Alaska oil producers will invest $20 million to advance the state's $43 billion Alaska gas line project, officials said.
The investment by BP and ExxonMobil is intended to help the Alaska LNG project achieve a permit from the Federal Energy Regulatory Commission, The Anchorage Daily News reported Thursday.
Republican Lt. Gov. Kevin Meyer announced the investment Thursday at an oil and gas conference in Anchorage, report agencies.
ExxonMobil and BP would each contribute $10 million as the project continues seeking authorization from regulators, Meyer said.
The state plans to pay the remaining $10 million of expected costs before the energy commission's decision, which is expected next year. If approved, the natural gas would not flow before 2025.
The project would transport North Slope natural gas across Alaska in an 800-mile (1,287-kilometer) pipeline. The gas would be super-chilled into a liquid for transport in ocean-going tankers bound for Asian utilities.

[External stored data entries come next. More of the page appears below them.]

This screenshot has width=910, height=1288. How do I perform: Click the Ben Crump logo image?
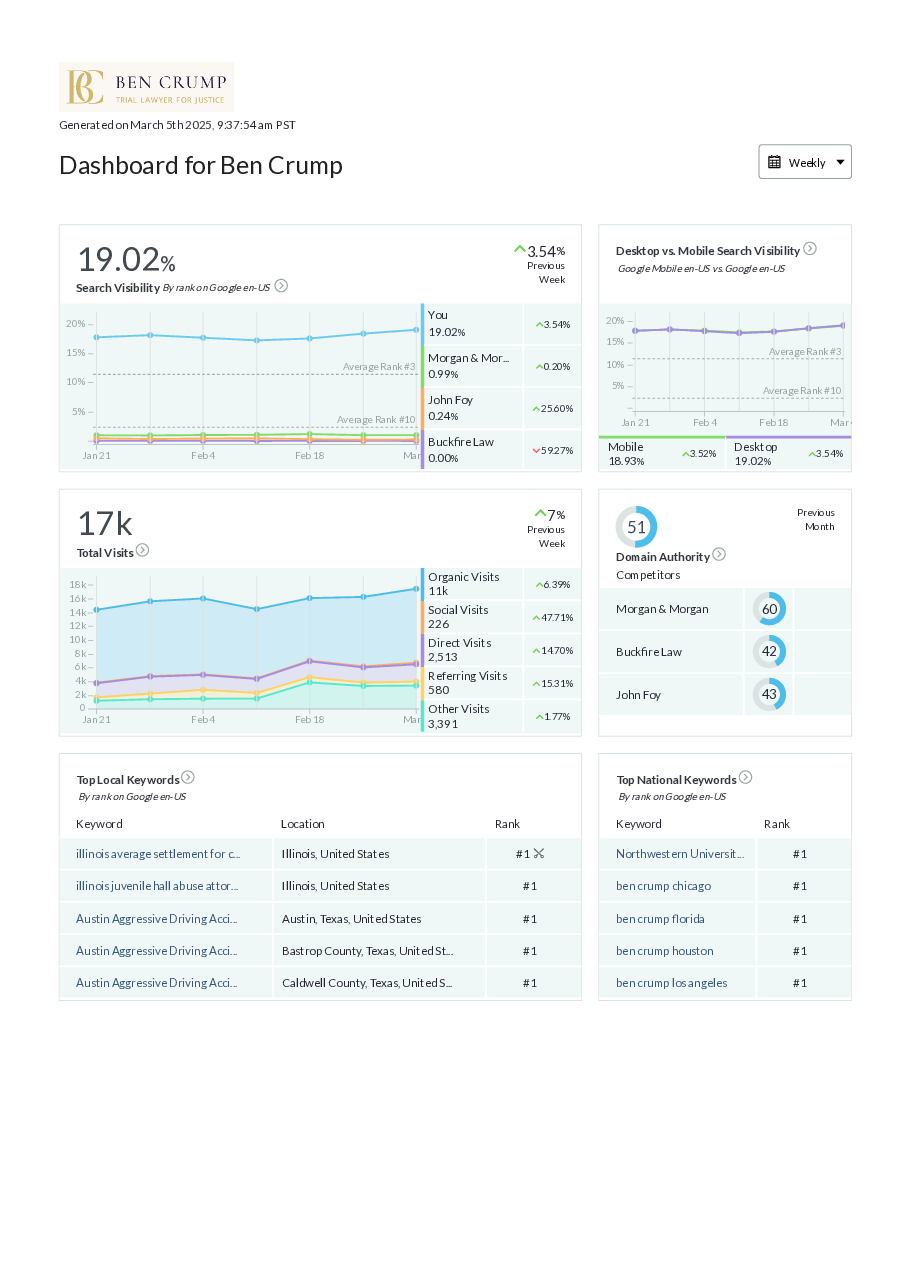click(146, 87)

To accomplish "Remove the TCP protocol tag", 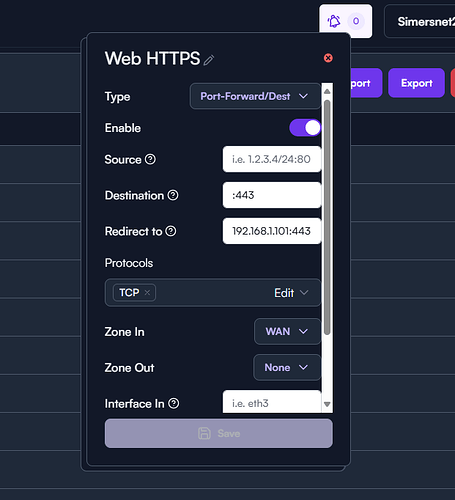I will [147, 293].
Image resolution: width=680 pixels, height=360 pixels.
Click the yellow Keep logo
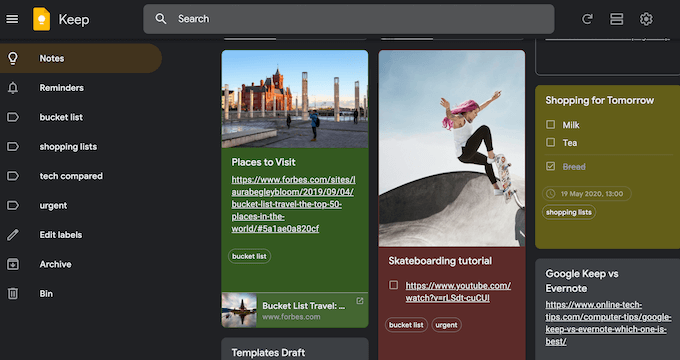tap(42, 20)

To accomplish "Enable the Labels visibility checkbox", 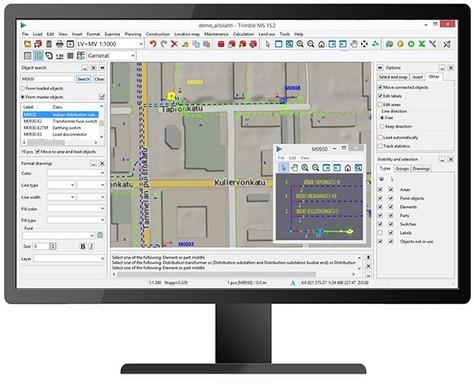I will point(380,233).
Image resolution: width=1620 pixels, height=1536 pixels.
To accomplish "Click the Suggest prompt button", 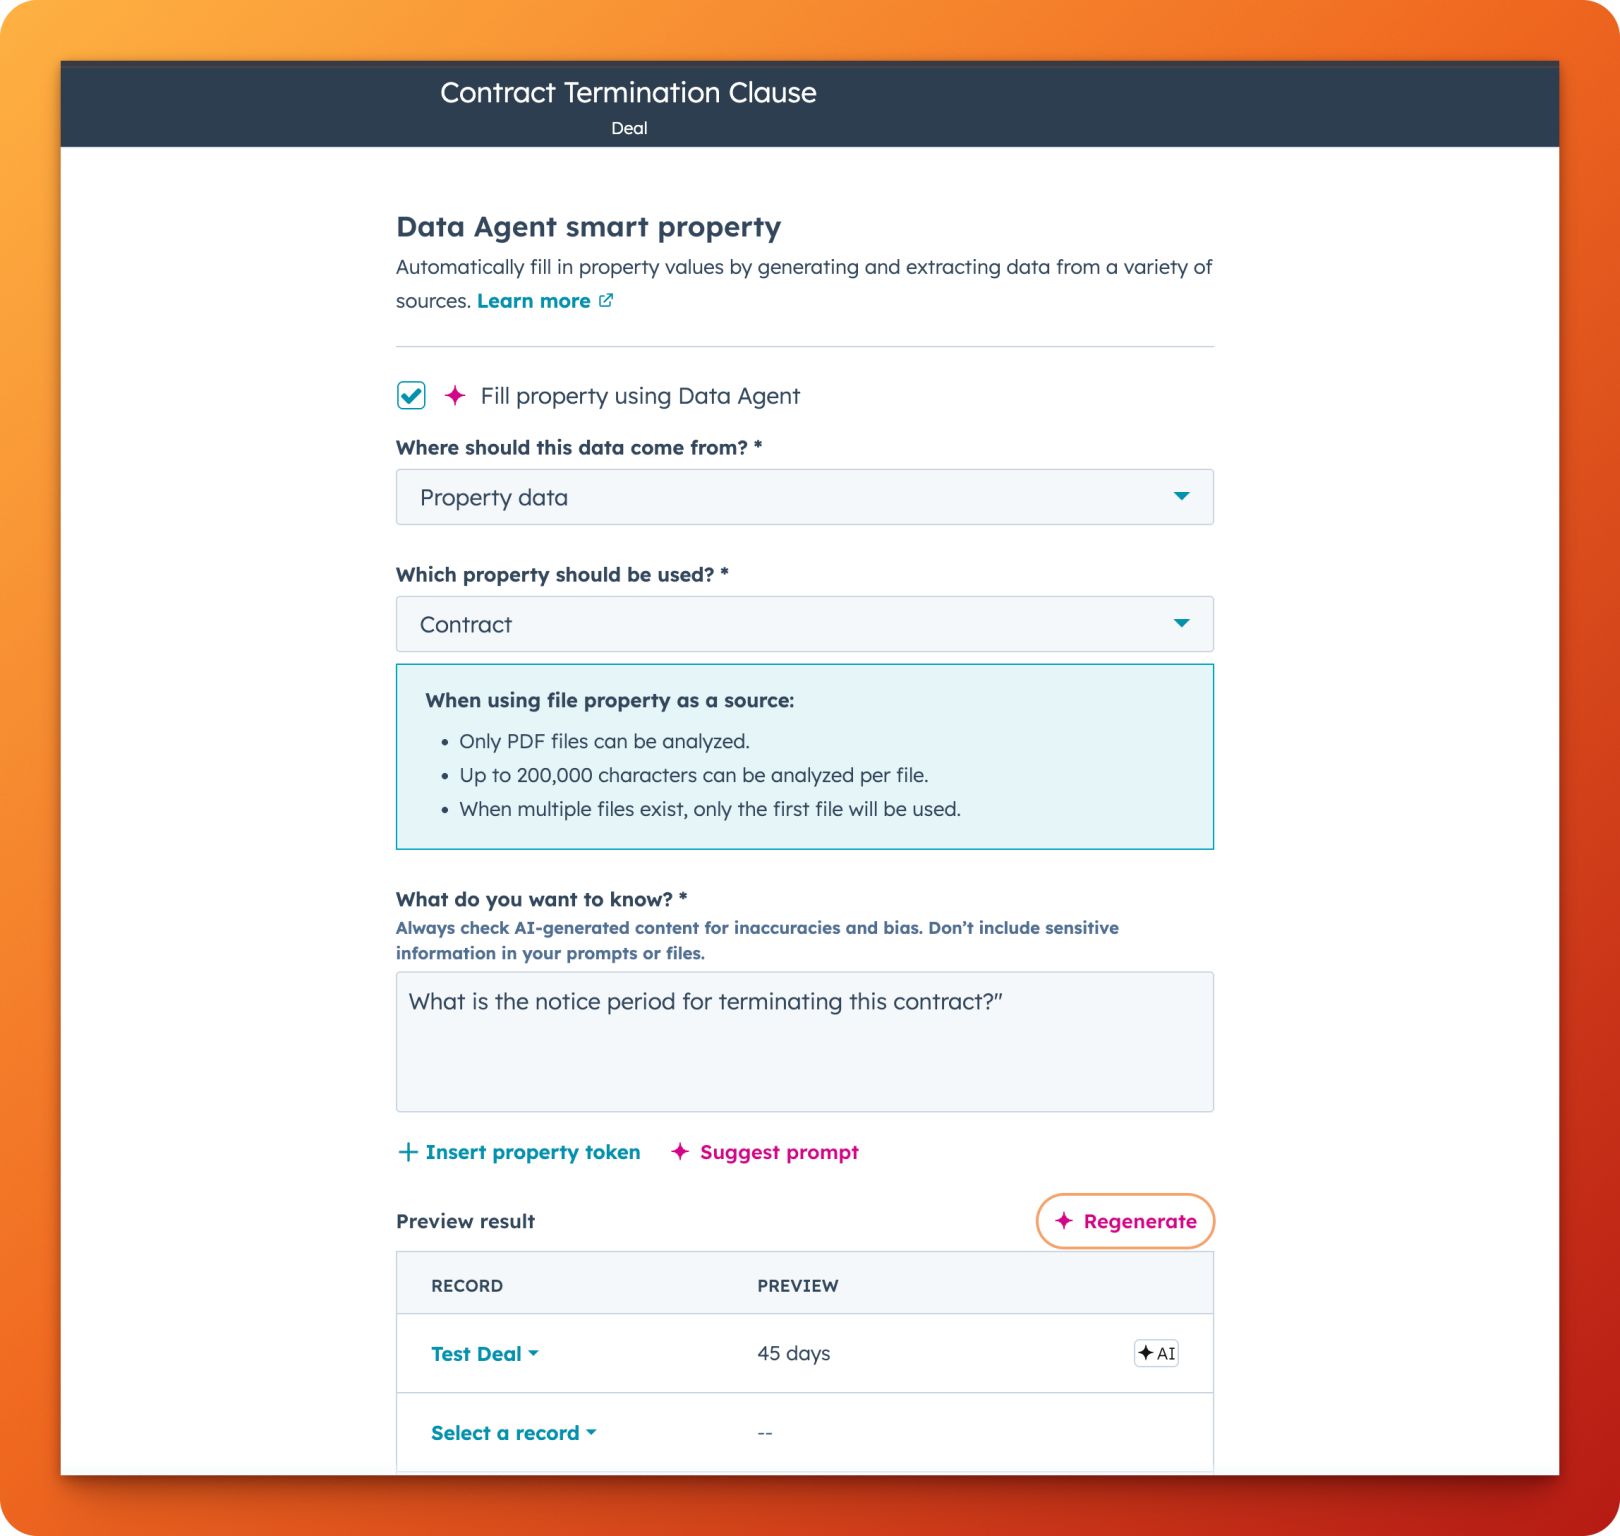I will tap(779, 1152).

The two companies, along with ConocoPhillips, backed out of investments in the project in 2016 amid concerns about its global competitiveness.
The three oil companies and the state spent more than $500 million studying Alaska LNG for four years before the companies pulled out.
The state has since advanced the project on its own while courting potential Chinese-owned entities as investors, officials said.
BP is optimistic the project's cost can be reduced below $40 billion partially through lower product and service prices, said Damian Bilbao, BP vice president of commercial ventures in Alaska.
Alaska's gas "remains the single largest undeveloped resource on the planet," Bilbao said.